» **To do**:
Reproduce exactly, and only, the lines below from the one containing "You are a computer-use agent. The image" through the one containing "Given: Click the Tell me search box".

» **Excerpted data**:
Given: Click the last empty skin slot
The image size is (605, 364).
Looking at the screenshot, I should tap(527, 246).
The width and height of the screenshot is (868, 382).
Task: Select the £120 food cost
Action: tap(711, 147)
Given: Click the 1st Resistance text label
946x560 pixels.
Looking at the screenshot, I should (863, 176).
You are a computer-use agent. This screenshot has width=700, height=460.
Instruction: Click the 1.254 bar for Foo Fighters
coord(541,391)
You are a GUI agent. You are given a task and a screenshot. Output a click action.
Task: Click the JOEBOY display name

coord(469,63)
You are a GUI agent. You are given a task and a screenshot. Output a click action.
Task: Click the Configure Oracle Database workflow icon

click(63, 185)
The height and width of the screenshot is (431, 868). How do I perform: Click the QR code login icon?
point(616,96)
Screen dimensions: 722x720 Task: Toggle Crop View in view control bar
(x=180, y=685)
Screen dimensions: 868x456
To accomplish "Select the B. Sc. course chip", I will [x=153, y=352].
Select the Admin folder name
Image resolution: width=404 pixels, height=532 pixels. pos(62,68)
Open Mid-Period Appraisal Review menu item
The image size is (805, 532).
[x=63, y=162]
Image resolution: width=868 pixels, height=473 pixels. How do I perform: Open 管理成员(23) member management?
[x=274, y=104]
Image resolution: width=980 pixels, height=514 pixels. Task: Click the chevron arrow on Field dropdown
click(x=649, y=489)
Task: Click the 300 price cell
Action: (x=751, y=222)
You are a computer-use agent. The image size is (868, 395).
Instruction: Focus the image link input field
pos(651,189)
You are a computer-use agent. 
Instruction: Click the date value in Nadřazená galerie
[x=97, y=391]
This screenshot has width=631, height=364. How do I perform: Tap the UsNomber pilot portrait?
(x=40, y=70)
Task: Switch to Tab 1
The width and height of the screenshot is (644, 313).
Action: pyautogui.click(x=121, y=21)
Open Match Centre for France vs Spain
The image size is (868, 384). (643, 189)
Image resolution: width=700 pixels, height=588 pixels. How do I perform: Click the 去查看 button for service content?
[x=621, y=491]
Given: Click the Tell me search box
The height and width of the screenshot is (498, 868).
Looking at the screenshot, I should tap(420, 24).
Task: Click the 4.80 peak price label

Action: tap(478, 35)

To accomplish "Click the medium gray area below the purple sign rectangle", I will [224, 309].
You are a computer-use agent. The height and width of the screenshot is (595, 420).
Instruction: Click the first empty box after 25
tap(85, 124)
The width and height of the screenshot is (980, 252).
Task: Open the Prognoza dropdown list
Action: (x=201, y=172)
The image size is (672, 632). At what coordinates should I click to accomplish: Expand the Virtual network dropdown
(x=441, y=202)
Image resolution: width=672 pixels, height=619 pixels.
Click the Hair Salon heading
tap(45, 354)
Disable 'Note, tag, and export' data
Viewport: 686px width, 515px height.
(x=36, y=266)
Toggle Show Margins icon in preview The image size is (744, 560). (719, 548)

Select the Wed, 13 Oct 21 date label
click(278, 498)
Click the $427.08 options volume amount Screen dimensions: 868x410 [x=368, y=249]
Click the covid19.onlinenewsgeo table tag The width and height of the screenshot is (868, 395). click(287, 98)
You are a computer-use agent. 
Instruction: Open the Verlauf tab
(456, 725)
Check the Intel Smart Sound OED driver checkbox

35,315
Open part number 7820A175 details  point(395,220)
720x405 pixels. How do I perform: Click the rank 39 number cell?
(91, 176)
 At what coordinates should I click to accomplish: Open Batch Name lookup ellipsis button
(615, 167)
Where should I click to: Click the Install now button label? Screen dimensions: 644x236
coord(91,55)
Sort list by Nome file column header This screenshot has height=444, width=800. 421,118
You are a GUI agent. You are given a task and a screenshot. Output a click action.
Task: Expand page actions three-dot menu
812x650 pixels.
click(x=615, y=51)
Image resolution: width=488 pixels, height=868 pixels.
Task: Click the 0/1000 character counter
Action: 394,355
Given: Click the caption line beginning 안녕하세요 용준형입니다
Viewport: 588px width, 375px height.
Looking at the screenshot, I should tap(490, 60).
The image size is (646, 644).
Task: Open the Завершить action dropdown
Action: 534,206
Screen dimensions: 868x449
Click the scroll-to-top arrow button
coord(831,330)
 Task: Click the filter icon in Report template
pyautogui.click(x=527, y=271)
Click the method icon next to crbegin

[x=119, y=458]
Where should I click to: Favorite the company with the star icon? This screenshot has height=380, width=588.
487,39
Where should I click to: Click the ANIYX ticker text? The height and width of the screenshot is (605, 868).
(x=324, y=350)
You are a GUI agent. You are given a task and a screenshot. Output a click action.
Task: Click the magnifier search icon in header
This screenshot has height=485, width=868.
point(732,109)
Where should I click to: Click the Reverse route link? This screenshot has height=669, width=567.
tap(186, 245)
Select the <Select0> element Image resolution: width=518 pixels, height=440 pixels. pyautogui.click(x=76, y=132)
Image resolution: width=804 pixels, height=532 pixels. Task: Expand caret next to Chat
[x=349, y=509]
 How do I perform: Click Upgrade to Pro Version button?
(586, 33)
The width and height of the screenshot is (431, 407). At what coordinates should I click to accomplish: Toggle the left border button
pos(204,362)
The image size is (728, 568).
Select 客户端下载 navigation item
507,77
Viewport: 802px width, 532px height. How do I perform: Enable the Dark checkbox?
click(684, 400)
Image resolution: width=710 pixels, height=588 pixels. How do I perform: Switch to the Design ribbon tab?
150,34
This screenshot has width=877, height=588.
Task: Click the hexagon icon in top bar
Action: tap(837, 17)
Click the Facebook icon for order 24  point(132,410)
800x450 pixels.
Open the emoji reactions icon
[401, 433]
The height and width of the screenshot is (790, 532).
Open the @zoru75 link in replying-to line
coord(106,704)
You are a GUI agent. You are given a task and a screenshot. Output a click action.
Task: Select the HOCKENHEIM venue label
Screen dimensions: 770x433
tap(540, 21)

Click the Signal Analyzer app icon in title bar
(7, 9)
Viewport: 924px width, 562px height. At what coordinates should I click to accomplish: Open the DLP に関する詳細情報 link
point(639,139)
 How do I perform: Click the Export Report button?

» **Solution**:
You are a computer-use agent. The image size is (868, 395).
Instruction: Focus the image link input field
pos(651,189)
You are a computer-use agent. 
Instruction: Click the date value in Nadřazená galerie
[x=97, y=391]
This screenshot has width=631, height=364. How do I perform: Tap the UsNomber pilot portrait?
(x=40, y=70)
Task: Switch to Tab 1
The width and height of the screenshot is (644, 313).
Action: pyautogui.click(x=121, y=21)
Open Match Centre for France vs Spain
The image size is (868, 384). (643, 189)
Image resolution: width=700 pixels, height=588 pixels. How do I perform: Click the 去查看 button for service content?
[x=621, y=491]
Given: Click the Tell me search box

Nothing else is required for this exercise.